I try to keep in mind that a lot of people have had to give up much more than I have because of these illnesses, but at some moments I just have to get angry or frustrated about it. We all have to vent now and then to keep from exploding, right?

What activity do you miss most? Is it something you think you’ll be able to “reclaim” eventually? What feelings, attitudes or assumptions about life do you miss most? Vent your feelings about it here, by leaving a comment below!

Source:Fibromyalgia & CFS Blog, About.com Guide to Fibromyalgia & CFS



I miss Amusement parks & Camping the most..
I miss the friendships I used to have where health wasn’t a factor.

Good Day

June 20, 2009

Today was a good day, physically speaking. Today was the Lacrosse Day of Champions for my step son’s Lacrosse League. Rob coaches 2 teams & is the House League Director.

My day started very early, so last night I was in bed before 9:30 – unheard of when I’m not crashed out. This morning I rolled out of bed at 6:10am – amazing accomplishment considering I don’t normally get up til noon. Got dressed & packed up & out the door to get the van we were renting for the day. Finished at the Rental agency by 7.30. Head up north to the arena ( I live 20km/12mi from the arena) to drop off my other half. Off to pick up my stepson & grab breakfast & back to the arena by 9.30am. Help unpack the van.

I take a few minutes to watch the Peanuts play (those are the little anklebiters) & then off to be girl friday (even tho it’s Saturday).. Most of the next few hours was spent between doing some in-house tasks & sitting down to read. Oddly enuf, I was *still* doing good.. No pain, no fatigue.. So, at 11.30 I drop off my step-son & get my lunch. I come back by 12 & eat while Rob’s on the floor coaching the Novice kids.. He’s just bouncing off the walls in enthusiasm.. I had to run (yes, run-or as close as I can get to a run) to the change rooms to get an Ice pack for an injury – twice (yes, twice) When his game finishes, I head out to pick up his lunch while the third novice game is on to see who wins. I’m back shortly after 1pm & decide to head to his parent’s place for a nap.

So I’ve been a busy body with bits of activity & bits of no activity, but no real “rest” periods, not like my doc wants (I’ll explain rest to ya’ll another time).. But I’m still not having pain.. & not the devastating fatigue of the CFS.. What I haven’t done by this point is taken my meds… at 12 noon, I am supposed to take my codeine contin – 12 hour release that I take at 12 noon & 12 midnight.. So, no wonder when I wake up form my nap & I’m sore and achey and still & starting to hurt.. *this* is when I realize I haven’t taken my meds.
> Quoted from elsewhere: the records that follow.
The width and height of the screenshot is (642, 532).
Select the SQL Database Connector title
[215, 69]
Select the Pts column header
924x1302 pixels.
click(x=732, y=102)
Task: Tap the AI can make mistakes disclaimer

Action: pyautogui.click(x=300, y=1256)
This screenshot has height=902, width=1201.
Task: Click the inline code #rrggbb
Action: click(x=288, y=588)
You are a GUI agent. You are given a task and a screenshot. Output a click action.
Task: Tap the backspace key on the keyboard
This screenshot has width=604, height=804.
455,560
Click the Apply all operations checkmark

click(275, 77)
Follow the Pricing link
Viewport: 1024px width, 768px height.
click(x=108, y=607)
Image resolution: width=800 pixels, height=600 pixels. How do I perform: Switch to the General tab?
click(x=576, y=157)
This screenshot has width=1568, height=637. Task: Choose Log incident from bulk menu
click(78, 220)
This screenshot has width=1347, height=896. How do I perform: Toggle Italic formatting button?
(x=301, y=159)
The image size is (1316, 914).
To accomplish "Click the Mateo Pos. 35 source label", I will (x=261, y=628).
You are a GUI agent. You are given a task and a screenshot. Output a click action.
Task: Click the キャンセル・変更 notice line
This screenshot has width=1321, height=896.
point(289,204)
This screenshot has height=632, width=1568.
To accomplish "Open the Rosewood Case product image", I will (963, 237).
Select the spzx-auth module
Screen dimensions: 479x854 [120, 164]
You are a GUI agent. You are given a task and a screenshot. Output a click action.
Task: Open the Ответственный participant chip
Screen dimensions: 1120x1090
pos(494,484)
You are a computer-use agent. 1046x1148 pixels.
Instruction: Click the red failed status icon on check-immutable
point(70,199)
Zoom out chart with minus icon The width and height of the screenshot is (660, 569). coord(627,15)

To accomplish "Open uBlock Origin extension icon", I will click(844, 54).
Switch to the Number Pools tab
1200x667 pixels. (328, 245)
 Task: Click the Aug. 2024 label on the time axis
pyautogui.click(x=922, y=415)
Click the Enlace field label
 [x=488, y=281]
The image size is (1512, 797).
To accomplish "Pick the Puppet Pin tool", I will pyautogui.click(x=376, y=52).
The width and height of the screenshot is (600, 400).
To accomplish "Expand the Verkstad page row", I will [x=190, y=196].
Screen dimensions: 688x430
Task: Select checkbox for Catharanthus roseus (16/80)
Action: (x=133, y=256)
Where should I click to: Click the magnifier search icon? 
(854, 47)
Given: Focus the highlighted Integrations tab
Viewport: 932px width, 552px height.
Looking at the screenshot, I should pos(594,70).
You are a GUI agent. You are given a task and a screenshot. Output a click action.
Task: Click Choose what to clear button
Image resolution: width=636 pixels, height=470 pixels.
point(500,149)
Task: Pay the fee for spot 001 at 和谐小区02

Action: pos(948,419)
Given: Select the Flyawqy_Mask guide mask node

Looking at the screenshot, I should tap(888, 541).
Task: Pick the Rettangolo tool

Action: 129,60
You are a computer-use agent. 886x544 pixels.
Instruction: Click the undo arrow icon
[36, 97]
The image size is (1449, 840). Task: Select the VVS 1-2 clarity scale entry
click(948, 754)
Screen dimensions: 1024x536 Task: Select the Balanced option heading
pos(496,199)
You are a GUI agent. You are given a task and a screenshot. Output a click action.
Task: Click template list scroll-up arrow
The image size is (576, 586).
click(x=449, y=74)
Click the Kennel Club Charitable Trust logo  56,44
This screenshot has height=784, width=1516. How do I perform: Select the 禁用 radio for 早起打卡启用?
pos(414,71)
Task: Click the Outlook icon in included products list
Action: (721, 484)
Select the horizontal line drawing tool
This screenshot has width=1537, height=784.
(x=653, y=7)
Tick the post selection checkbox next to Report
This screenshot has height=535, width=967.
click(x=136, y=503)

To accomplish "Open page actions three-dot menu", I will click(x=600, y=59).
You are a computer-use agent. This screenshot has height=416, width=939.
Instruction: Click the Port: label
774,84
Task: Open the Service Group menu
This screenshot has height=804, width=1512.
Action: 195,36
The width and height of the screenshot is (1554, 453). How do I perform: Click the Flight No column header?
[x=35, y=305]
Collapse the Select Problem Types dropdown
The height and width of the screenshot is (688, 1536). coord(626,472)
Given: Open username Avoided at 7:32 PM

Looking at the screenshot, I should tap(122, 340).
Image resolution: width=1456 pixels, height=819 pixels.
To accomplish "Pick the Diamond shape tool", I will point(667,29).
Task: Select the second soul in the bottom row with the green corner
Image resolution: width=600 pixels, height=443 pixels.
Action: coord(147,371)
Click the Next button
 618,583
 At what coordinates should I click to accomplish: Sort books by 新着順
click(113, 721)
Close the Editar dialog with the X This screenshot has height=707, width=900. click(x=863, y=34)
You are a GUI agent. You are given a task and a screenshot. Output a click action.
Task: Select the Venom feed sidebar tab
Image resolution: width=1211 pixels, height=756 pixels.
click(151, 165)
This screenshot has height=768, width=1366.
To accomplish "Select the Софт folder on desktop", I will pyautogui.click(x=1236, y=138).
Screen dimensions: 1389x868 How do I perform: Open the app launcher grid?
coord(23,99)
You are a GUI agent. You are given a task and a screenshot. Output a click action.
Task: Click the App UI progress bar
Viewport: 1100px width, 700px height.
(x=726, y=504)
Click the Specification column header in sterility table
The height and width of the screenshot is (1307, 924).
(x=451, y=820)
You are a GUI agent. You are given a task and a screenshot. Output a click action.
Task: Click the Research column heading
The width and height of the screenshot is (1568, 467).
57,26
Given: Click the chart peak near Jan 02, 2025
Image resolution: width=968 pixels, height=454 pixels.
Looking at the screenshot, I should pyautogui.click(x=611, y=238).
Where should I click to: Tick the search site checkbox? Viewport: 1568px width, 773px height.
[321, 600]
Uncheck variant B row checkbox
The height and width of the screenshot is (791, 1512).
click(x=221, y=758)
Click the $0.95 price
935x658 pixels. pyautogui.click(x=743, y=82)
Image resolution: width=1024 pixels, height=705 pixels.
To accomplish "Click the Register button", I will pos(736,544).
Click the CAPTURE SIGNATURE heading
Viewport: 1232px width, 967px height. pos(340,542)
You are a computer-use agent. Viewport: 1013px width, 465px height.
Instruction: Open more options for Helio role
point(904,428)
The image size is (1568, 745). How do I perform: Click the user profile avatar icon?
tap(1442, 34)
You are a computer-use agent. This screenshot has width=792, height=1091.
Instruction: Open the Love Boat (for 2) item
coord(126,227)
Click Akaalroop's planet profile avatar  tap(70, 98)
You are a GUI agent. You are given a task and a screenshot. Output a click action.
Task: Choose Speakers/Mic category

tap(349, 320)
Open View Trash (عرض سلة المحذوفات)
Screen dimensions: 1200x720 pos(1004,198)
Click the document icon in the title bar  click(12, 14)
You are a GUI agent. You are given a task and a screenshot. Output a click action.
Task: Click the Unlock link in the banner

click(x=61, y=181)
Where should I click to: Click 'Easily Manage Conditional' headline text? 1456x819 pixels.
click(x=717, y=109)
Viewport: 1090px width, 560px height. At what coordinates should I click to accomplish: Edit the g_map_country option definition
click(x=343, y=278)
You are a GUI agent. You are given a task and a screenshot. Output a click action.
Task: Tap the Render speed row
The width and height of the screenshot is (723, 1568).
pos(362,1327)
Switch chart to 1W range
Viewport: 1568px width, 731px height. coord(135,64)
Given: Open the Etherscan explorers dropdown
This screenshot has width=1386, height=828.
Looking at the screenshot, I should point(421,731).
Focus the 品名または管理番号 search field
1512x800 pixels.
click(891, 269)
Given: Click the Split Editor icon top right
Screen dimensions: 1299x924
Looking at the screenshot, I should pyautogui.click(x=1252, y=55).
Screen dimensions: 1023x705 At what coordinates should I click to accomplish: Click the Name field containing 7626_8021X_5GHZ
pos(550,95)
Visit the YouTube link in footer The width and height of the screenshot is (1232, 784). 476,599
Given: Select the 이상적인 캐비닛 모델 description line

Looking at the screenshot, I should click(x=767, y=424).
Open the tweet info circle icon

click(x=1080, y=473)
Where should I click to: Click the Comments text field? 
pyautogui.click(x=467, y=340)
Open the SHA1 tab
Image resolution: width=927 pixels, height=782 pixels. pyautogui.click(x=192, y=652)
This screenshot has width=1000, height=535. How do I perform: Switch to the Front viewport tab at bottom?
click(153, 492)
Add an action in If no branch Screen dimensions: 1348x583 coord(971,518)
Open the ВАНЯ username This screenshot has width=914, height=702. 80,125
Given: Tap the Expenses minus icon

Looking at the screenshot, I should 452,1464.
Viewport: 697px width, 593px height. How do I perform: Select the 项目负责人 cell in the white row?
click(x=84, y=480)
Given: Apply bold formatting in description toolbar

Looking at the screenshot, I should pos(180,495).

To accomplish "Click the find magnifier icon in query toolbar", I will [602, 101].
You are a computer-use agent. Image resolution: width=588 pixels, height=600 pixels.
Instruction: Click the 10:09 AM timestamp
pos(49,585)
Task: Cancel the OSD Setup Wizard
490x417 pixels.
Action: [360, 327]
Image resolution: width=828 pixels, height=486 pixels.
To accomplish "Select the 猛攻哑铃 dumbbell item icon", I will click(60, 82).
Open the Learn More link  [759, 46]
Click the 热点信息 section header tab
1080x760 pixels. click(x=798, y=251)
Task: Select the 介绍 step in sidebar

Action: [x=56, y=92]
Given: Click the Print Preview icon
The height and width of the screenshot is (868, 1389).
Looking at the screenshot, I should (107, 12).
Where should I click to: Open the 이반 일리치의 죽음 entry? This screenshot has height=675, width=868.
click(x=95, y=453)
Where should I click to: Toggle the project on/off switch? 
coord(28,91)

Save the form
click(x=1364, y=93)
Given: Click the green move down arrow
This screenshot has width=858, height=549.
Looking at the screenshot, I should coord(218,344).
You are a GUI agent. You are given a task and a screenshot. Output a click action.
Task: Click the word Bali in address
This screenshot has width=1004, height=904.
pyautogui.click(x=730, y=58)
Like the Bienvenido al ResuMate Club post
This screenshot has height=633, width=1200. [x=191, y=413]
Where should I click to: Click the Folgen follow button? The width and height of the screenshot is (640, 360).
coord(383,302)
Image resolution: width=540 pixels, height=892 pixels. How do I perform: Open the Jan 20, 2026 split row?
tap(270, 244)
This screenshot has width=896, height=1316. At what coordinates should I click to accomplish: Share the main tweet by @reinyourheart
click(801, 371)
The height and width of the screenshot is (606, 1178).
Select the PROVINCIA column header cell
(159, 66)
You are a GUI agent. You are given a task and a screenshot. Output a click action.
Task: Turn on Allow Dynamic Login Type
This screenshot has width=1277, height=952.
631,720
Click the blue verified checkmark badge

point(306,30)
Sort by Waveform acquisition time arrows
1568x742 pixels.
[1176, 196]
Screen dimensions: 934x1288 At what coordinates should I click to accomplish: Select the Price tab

Of course, where are they – the arena.

When I get to the arena Rob’s ready to go.. immediately loads up the van & off we go – no real time for me to take anything.. with a detour to Dollaramma & I fergot about my meds again.. So I don’t get my meds until dinner – we hit the Keg on the way home and while waiting in the bar for our table, I take them.. 5 of ‘em.. ya, that’s a small chunk of medication. But interestingly enough, I’ve started to feel better after I had gotten moving around.. And interestingly, My leggs didn’t ache when I got up from sitting at dinner like they normally do.. When I sit for extended periods, like a social chatty dinner that lasts almost 2 hours, then ya, the leggs are usually difficult to get moving..

So, now we’re home, the van’s unpacked, I’ve got the overnight info for parking the van cuz we’re not going to take it back until tomorrow morning. I’ve gone on FaceBook to geed my virtual roses.. I’ve done a blog post & now writing this one at almost 11pm and I am still going.. Where’s Rob? Crashed out on the bed. But I am heading to bed soon too..

But it’s been a good day… Am I gonna feel it tomorrow? Unfortunately, yes.